Efficacy was demonstrated by the rescored 4-domain Niemann-Pick disease, type C Clinical Severity Scale (R4DNPCCSS) score in the participants who used miglustat as their background treatment. The R4DNPCCSS is a measure of Niemann-Pick disease, type C disease progression that looks at four items that participants with Niemann-Pick disease, type C, their caregivers and physicians have identified as most relevant including ambulation, speech, swallow and fine motor skills. Higher scores signify a greater severity of the disease.
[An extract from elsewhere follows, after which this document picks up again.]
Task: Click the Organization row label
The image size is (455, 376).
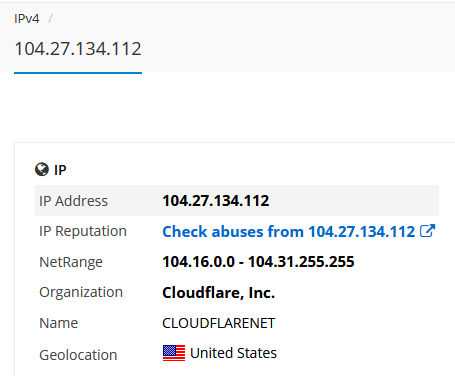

Compared to placebo, arimoclomol resulted in a slower disease progression as measured by the R4DNPCCSS score.

== Society and culture ==

=== Legal status ===
The European Medicines Agency (EMA) and US Food & Drug Administration (FDA) granted orphan drug designation to arimoclomol as a potential treatment for Niemann-Pick type C in 2014 and 2015 respectively. In addition, the FDA has granted priority review, rare pediatric disease, fast track, and breakthrough therapy designations to arimoclomol.

Arimoclomol was approved for medical use in the United States in September 2024.

=== Names ===
Arimoclomol is the international nonproprietary name (INN).

== Research ==
Arimoclomol has been shown to extend life in an animal model of ALS and was well tolerated in healthy human volunteers in a Phase I study. CytRx is currently conducting a Phase II clinical trial.

Arimoclomol also has been shown to be an effective treatment in an animal model of Spinal Bulbar Muscular Atrophy (SBMA, also known as Kennedy's Disease).